Here's an interesting tidbit from a new Forrester study on Social Marketing -- brand-generated content still matters to socially connected consumers. Despite all of the marketing buzz that would have you believe that brand marketing has no future, here is a refreshing new report from analyst Lisa Bradner that brand content can actually have more value than peer-generated content. This is especially true for higher-priced products in highly competitive categories, but can be true for all products if the brand has established the right level of trust with their customer base.

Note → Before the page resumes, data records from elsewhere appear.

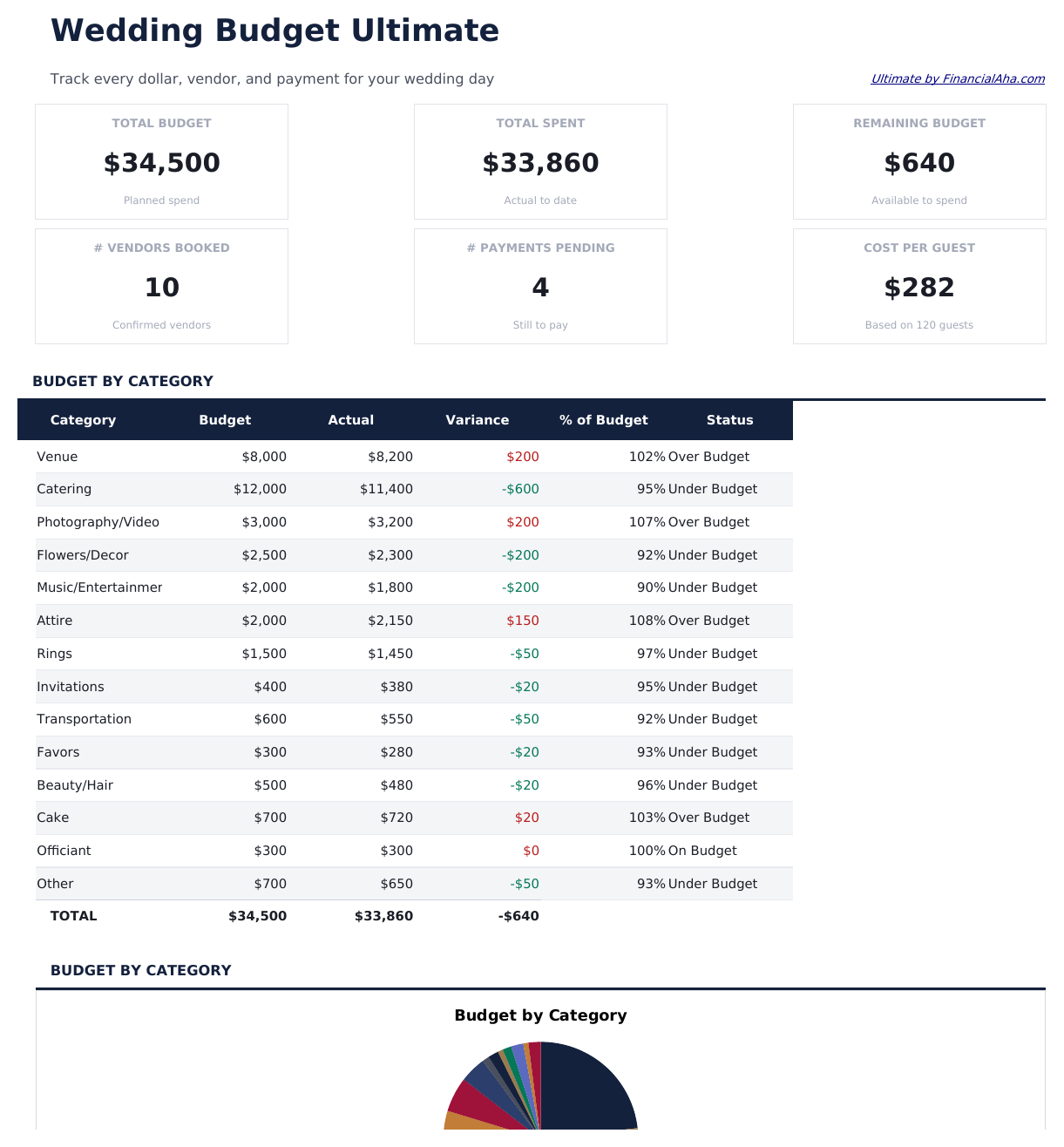The height and width of the screenshot is (1147, 1064).
Task: Select the Actual column header
Action: pyautogui.click(x=351, y=420)
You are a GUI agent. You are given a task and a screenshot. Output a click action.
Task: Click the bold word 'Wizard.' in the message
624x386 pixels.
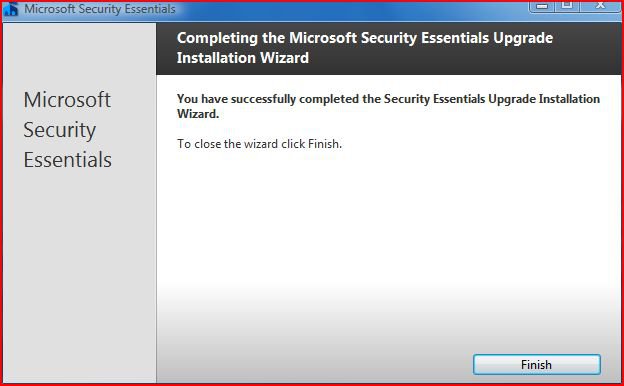click(x=198, y=114)
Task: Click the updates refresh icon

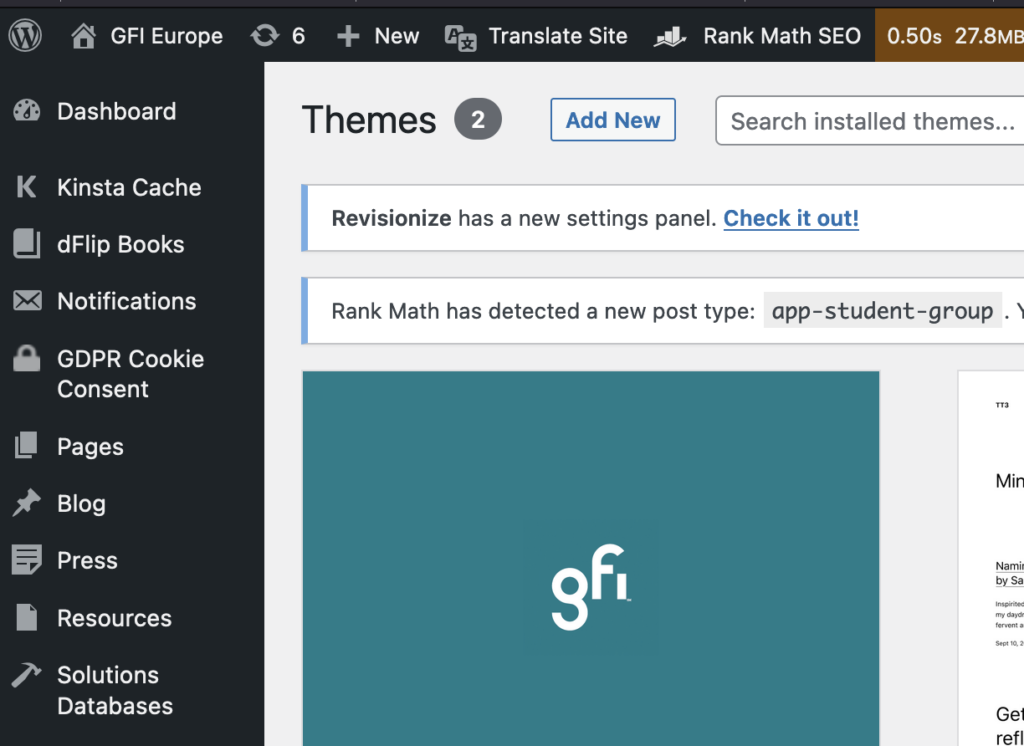Action: pyautogui.click(x=265, y=37)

The question then becomes "how do you build trust?" Well, it starts with being honest and avoiding the hyperbole of advertisingese that too many marketers still think is the way to get ahead. If the marketing lessons of TIVO fast forwarding haven't sunk in yet, it's time to wake up and realize that the customer is in charge, not the marketer. Today's customer has the wherewithal to select when, where and what content they want to consume. Take a look at this excellent presentation on today's consumer and the value of social marketing engagement by Eric Weaver of Edelman

So if you've been asking yourself (or your CMO) if your company should have a social media program the answer is an unequivocal "yes". You cannot deny the fact that traditional outbound tools are becoming less relevant. Old school tactics of shouting and interrupting have been replaced by a new school of engagement. This is an era for marketing of being found, not being heard. Today's successful marketers need to build strong connections between customers and the brand, and increasing the use of social media in your marketing mix is a way to raise brand relevance, affinity, and loyalty.